Principle 3: ‘Dynamic’ gains from trade
After the 2008 crash, Britain’s productivity plunged and then stagnated. It had been catching up with US levels over the preceding decades, but after six years of weak growth, the UK’s output per worker is now a quarter lower than the US. Thus Britain’s trade strategy should make productivity growth its ultimate aim.
Higher trade and investment with developed economies are more likely to raise productivity than with poorer ones. This is because of a fact that is often lost on politicians and the public alike – that the biggest gains from trade come not from exports but from imports. Imports boost competition in the domestic economy, which raises the incentive for domestic firms to make productivity-enhancing investments.
Indeed, more imports and inward investment, especially from rich countries, can raise the rate of economic growth, and this process is known as the dynamic gains from trade. Two economists, Nauro Campos and Fabrizio Coricelli, recently pointed out that UK trade with the EU is largely ‘intra-industry’ – that is, competition between companies in the same industry. This is the opposite of comparative advantage, by which countries specialise in different sectors. Imports from more productive EU firms encourages their British competitors to raise productivity and spend more on research and development in order to keep a foothold in the market. The constant pressure of competition from more productive overseas companies raises productivity growth – not just productivity levels. For its part, trade driven by comparative advantage reduces the cost of imports and encourages labour and capital to shift to more productive sectors of the economy. But this effect is one-off – once a British steel mill has been closed and its workers and capital have been redeployed, that’s it: there has been a one-time boost to Britain’s total income.
Outside the EU, Britain could unilaterally and fully open its markets to the US, Japan, Australia and the EU in order to take advantage of those dynamic gains. But without unimpeded access to the EU market, foreign direct investment (FDI) would be lower. Such investment is a major source of dynamic gains, and is to a degree dependent on EU membership. The UK has been the largest recipient of FDI in the EU because it offers a bridgehead to European markets.

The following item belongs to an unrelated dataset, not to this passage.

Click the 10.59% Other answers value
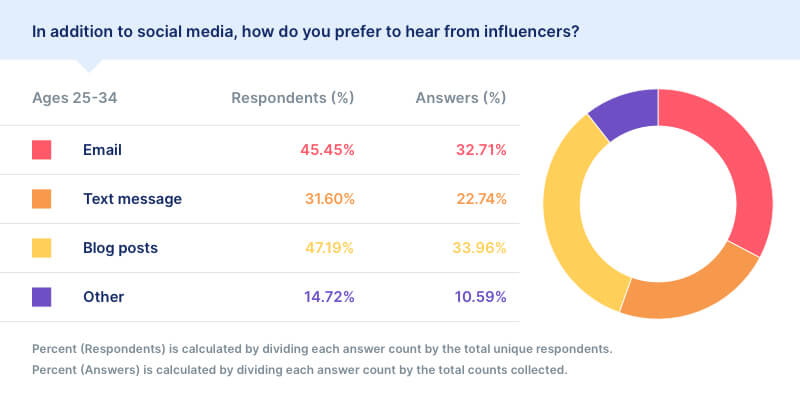The width and height of the screenshot is (800, 401). click(x=481, y=297)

And, since the UK cannot control what tariff and other barriers the rest of the EU would impose on the country after withdrawal, foreign investment would be at risk: Nissan, whose Sunderland factory now produces more cars per year than Italy, has plants elsewhere in the EU, and higher trade costs would prompt it to expand production inside the single market.
These rules of trade economics give our imaginary trade negotiators a clear order of priorities. First, seek to open markets with more productive, rich countries. Second, seek to open markets with countries that are nearby. Measures to boost exports with distant emerging economies come third. Were it not already a member of the EU’s single market, Britain might seek to join it, especially if the EU’s putative free trade agreements with the US and Japan come to fruition. Sadly, if Britain wanted single market membership without joining the euro or Schengen, the EU would probably force it to join the European Economic Area, like Norway or Iceland, and not become a full member of the club. Then it would have next-to-no say over the single market’s rules. The underlying principles of trade point to an obvious answer to the referendum question: Britain should remain in the EU.
John Springford is a senior research fellow at the Centre for European Reform.